Monday, April 1, 2013

Exposure to Air Pollution after a Heart Attack

Serious air pollution
Serious air pollution (Photo credit: Andrew.T@NN)
Long-term exposure to air pollution is associated with survival following acute coronary syndrome(6 page pdf, Cathryn Tonne and Paul Wilkinson, European Heart Journal, Jan. 19, 2013) 

Also discussed here: Exposure to Air Pollution Is Associated With Increased Deaths After Heart Attacks(Science Daily, Feb. 20, 2013) 

Today we review an extensive investigation of the impact of exposure to varying levels of PM 2.5 on the survival rate of patients who have had a heart attack. Results indicate that exposure for as little as a year to a 10mg/m3 increase was linked to a 20% higher death rate and the reverse was also true. Even more important to survival rates than air pollution were a number of socio-economic factors such as smoking and  income levels.

Key Quotes:
"Exposure to a 10 mg/m3 increase in PM2.5 during the same calendar year as the follow-up was associated with a 20% .. increase in death from all causes after adjusting for area level income deprivation and other confounders”

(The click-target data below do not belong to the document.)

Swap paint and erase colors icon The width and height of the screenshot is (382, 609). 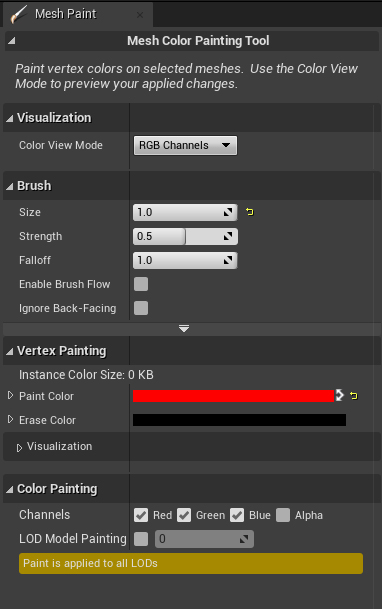pos(340,395)
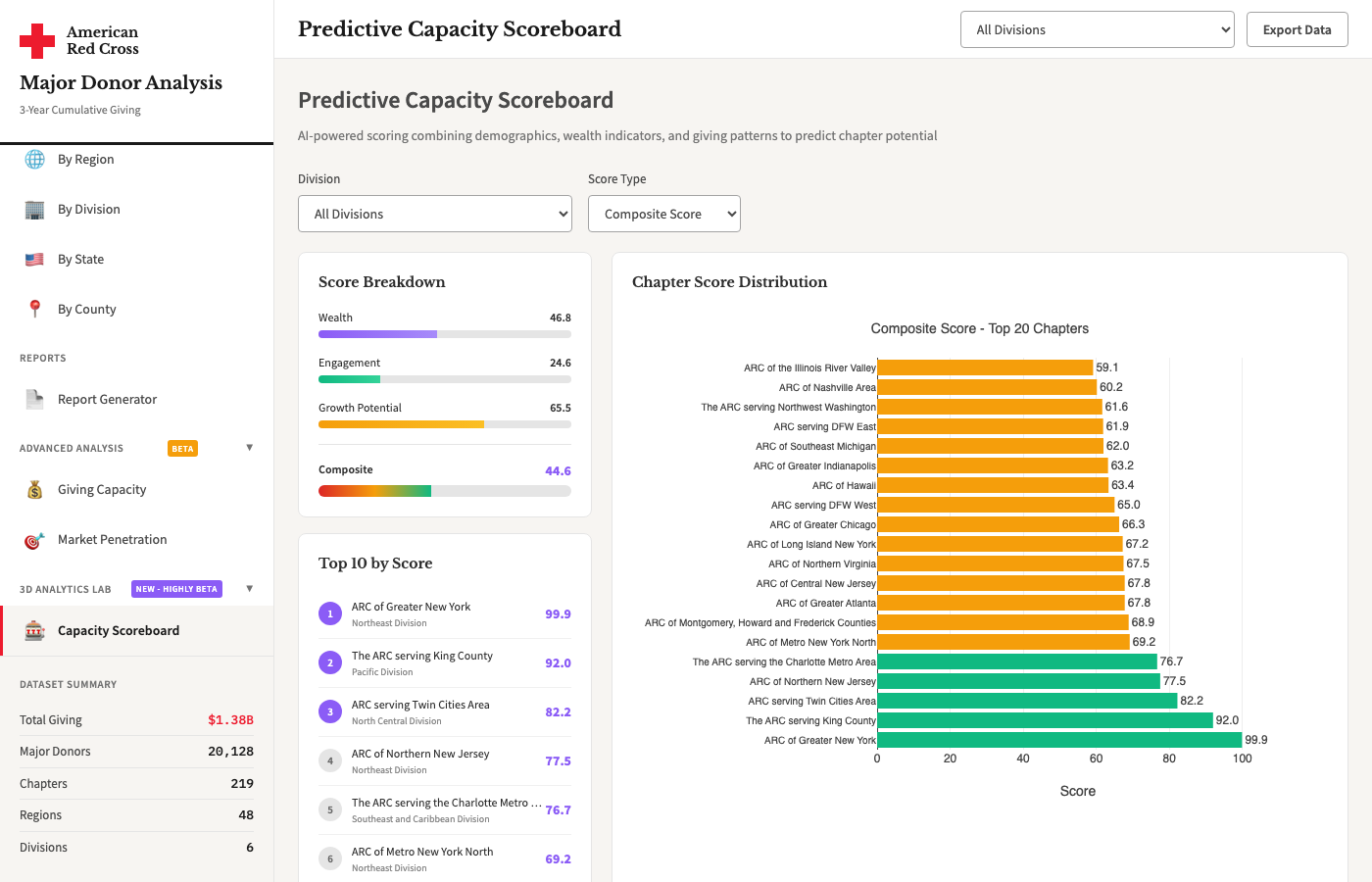Open the Score Type Composite Score dropdown
This screenshot has width=1372, height=882.
tap(664, 214)
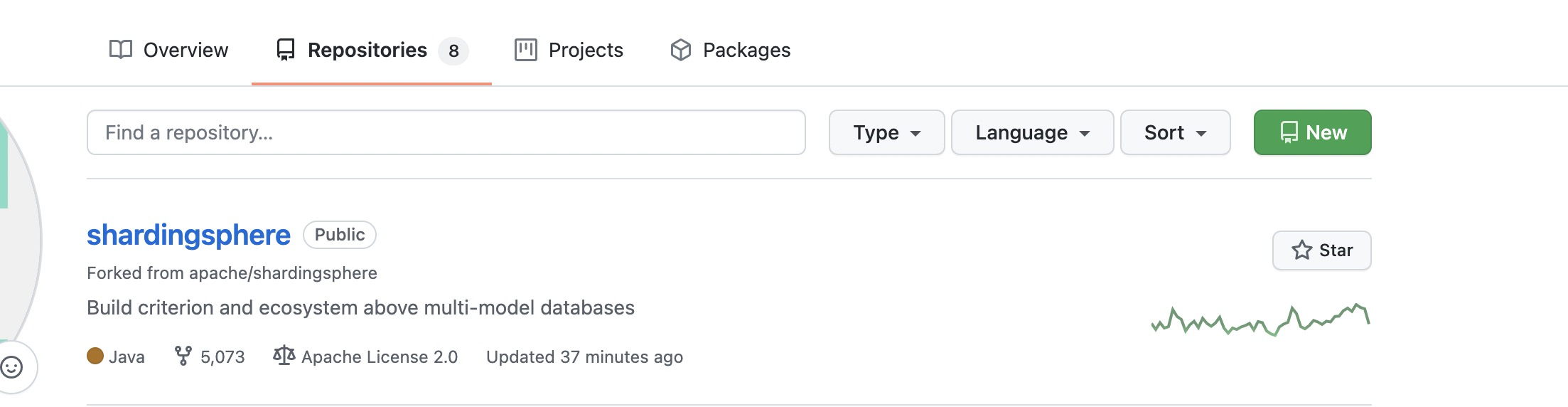
Task: Focus the Find a repository search field
Action: pyautogui.click(x=446, y=132)
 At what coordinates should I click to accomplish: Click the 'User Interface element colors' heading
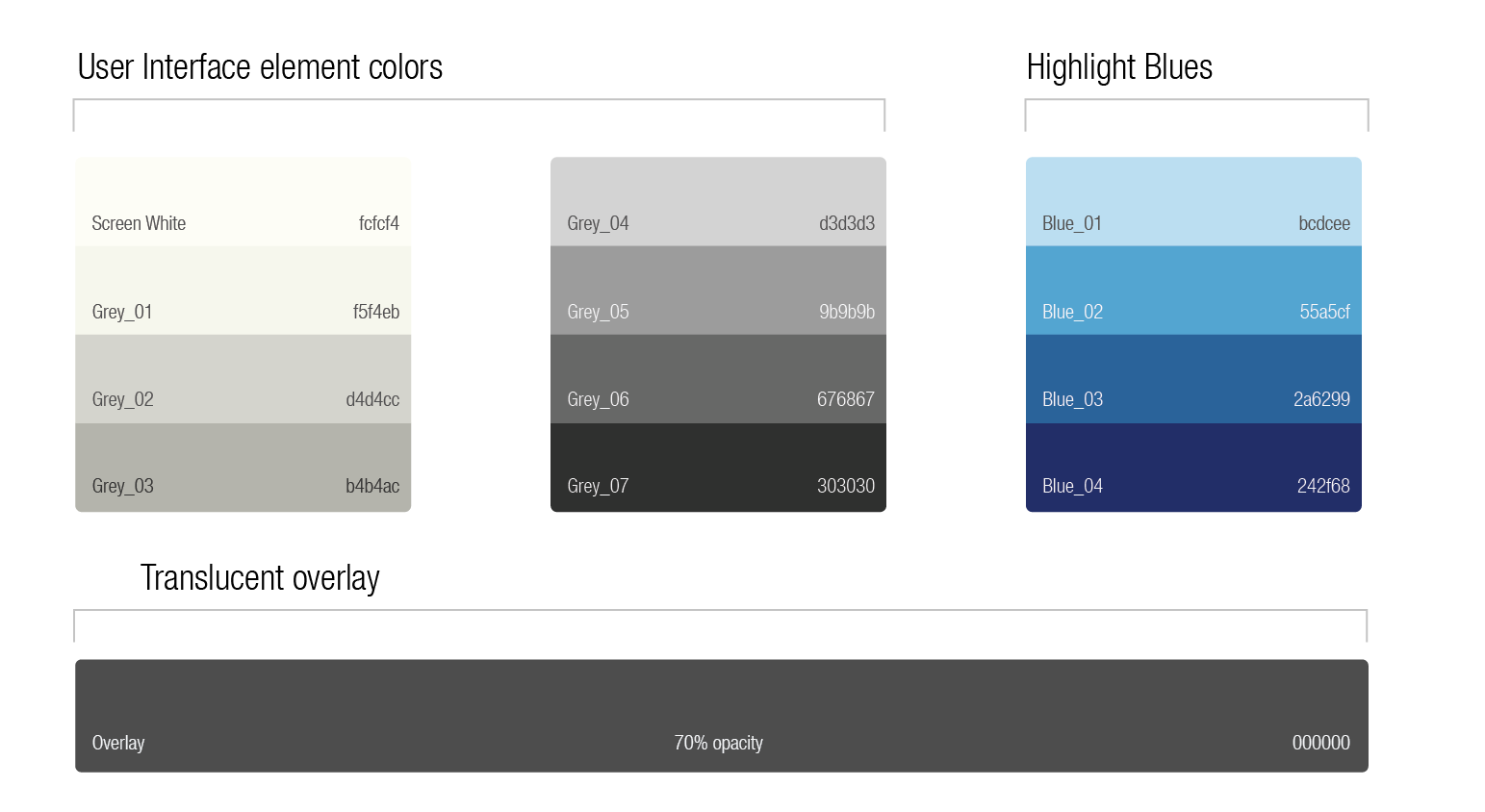(x=260, y=67)
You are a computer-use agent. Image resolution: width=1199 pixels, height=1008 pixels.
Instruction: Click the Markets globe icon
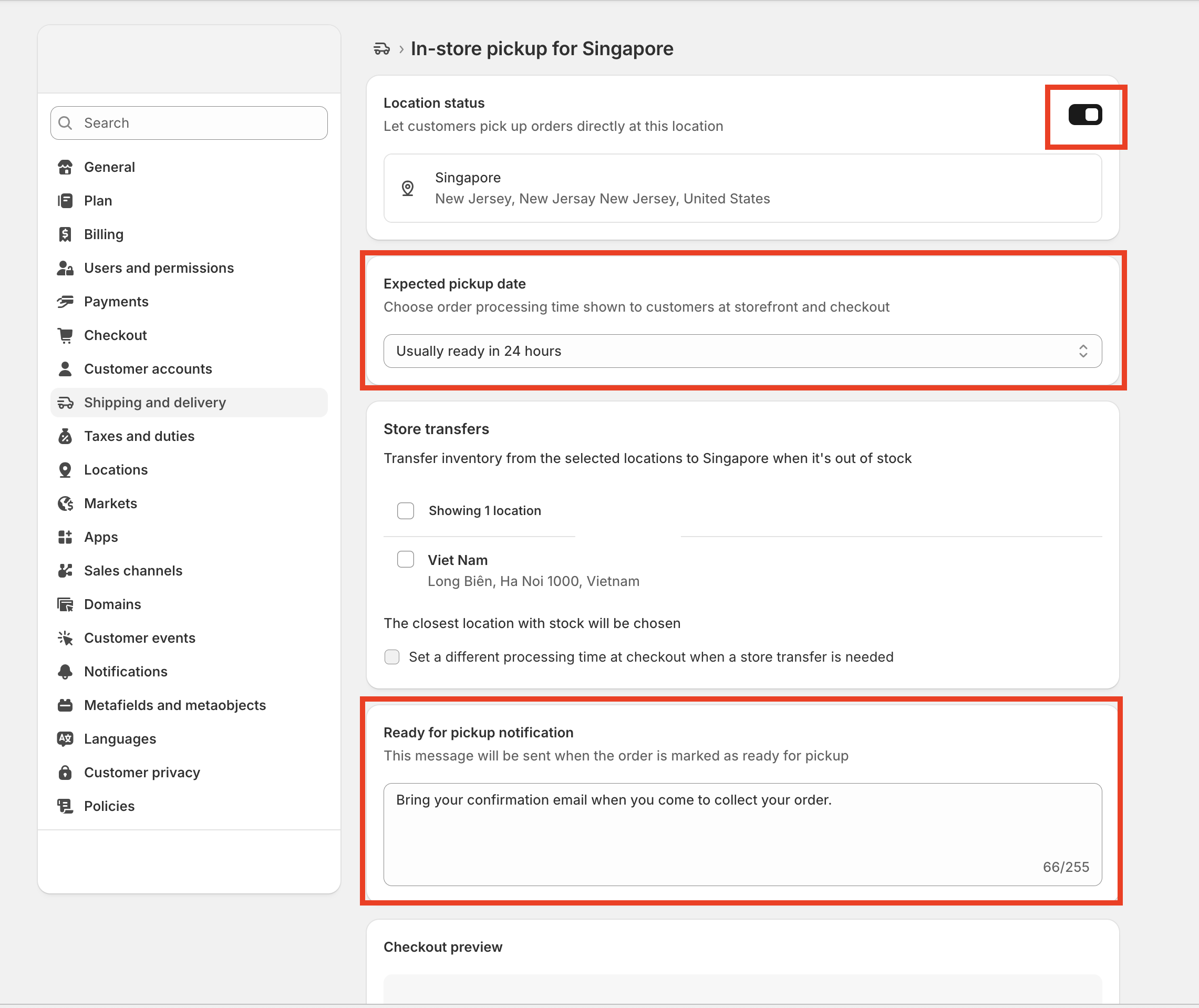coord(65,503)
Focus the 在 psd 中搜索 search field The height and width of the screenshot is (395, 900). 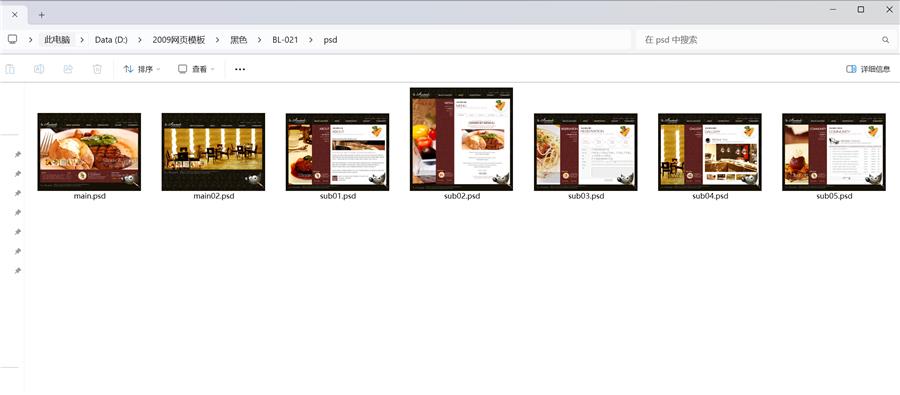[x=761, y=40]
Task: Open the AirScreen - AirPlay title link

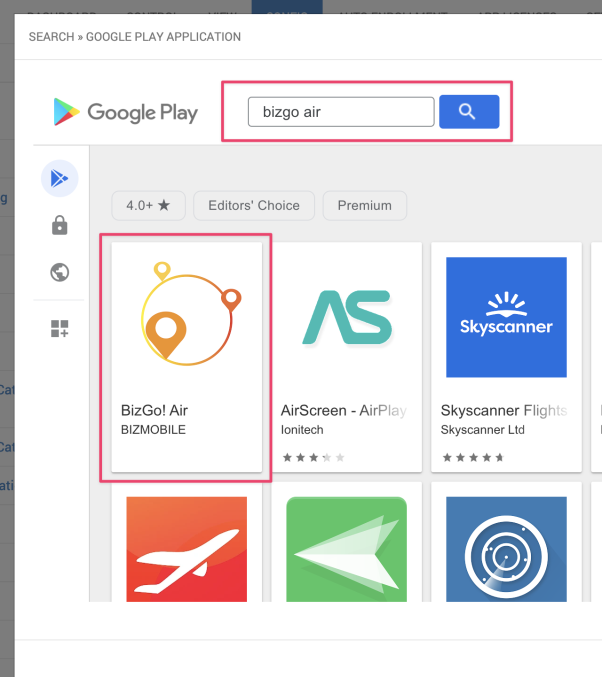Action: coord(343,410)
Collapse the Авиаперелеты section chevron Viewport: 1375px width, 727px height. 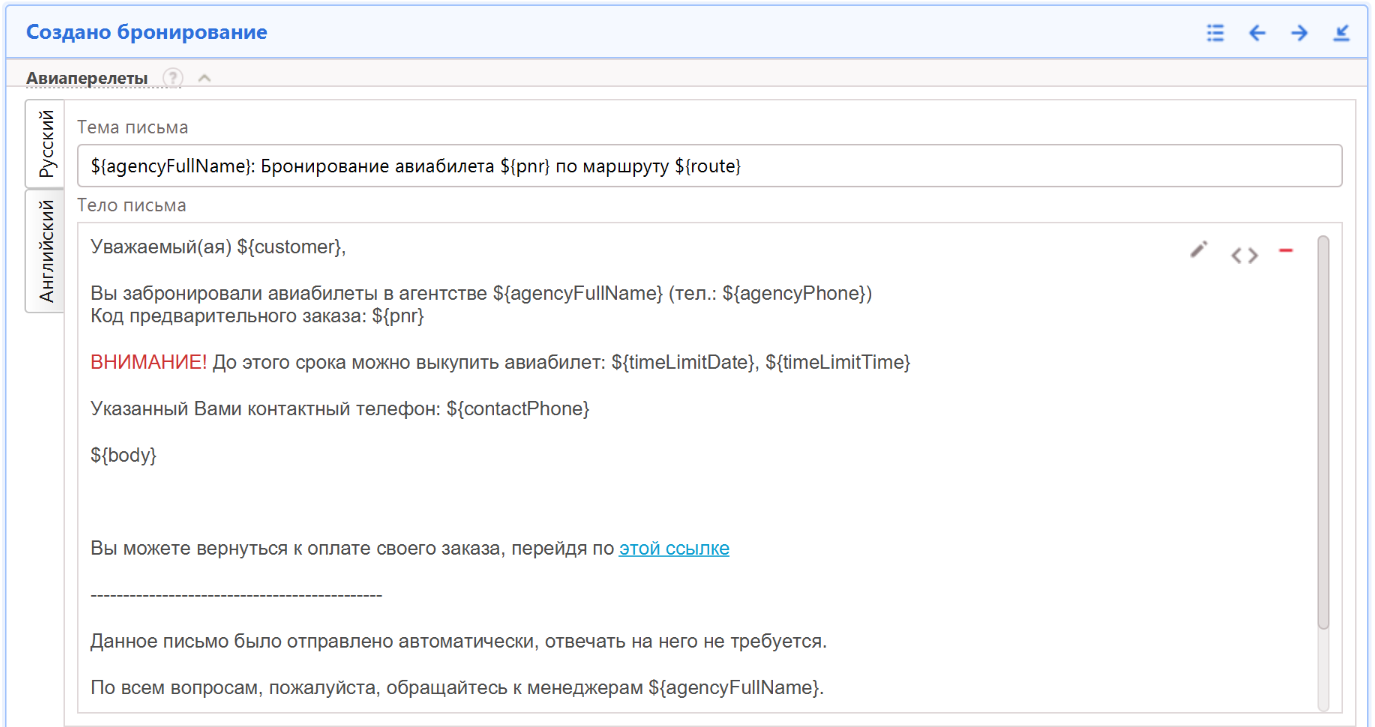click(204, 78)
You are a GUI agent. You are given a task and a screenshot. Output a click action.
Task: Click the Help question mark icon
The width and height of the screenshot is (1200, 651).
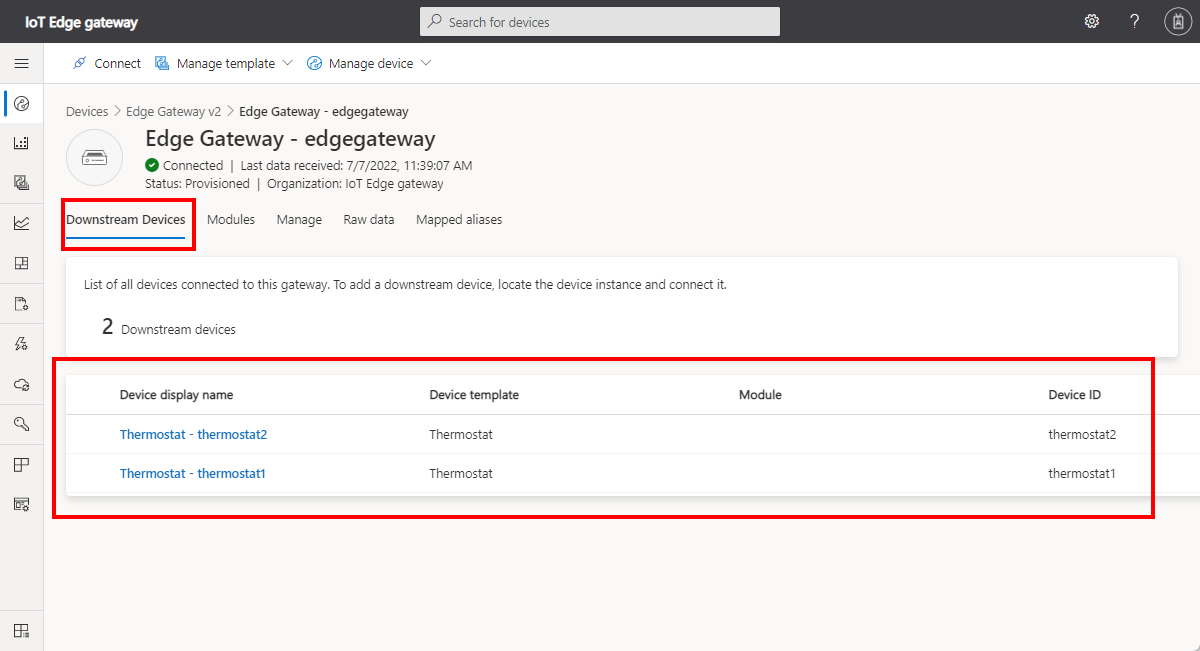tap(1134, 21)
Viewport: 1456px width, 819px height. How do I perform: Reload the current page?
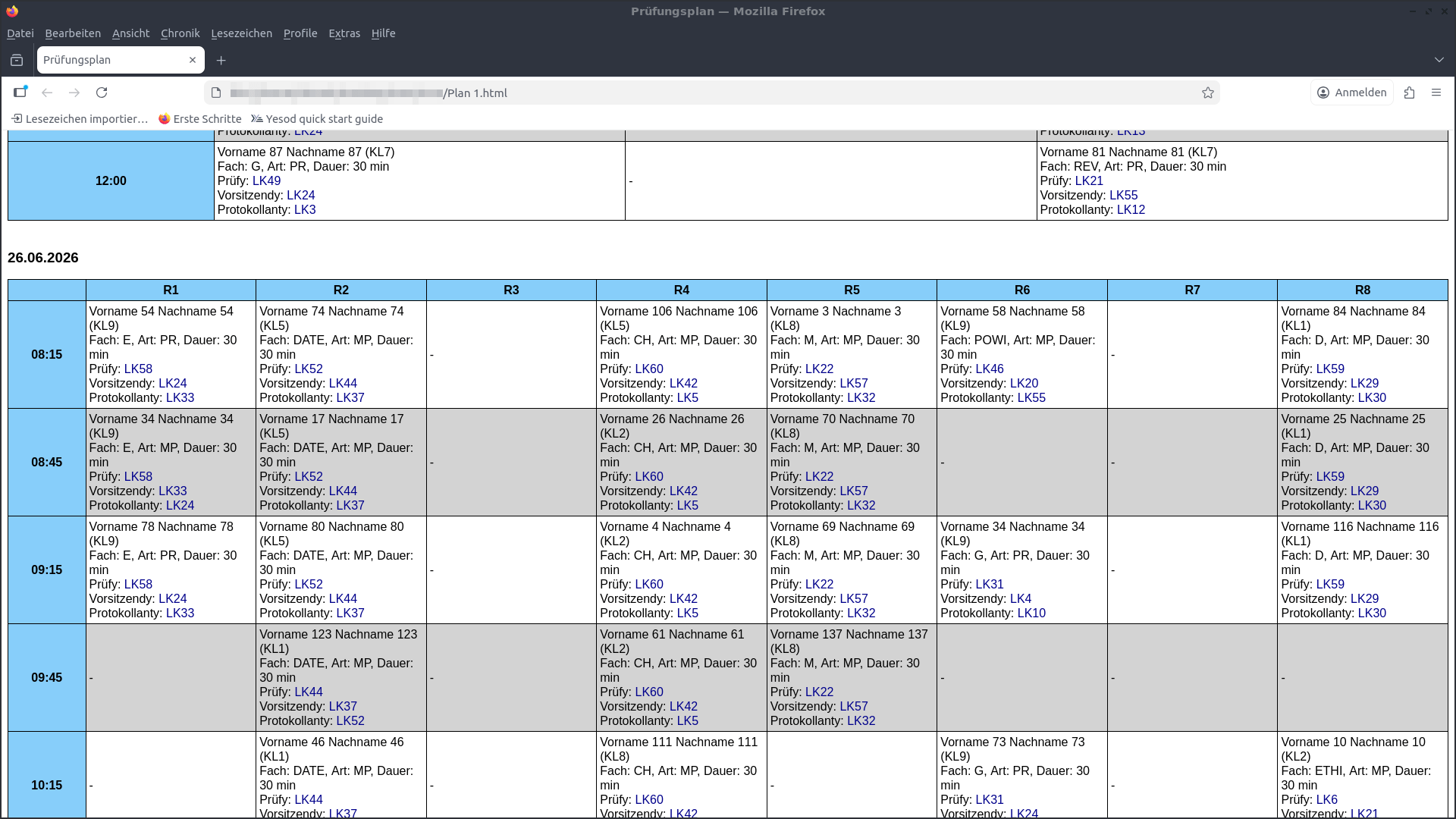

“death rates would be reduced by 12% among ACS [Acute Cardiac Syndrome]patients if they were exposed to naturally occurring PM2.5 rather than the higher levels they were actually exposed to”

"The most important message is that reduction in the amount of pollutants in metropolitan areas does indeed decrease cardiovascular mortality within a time interval as short as a few years…"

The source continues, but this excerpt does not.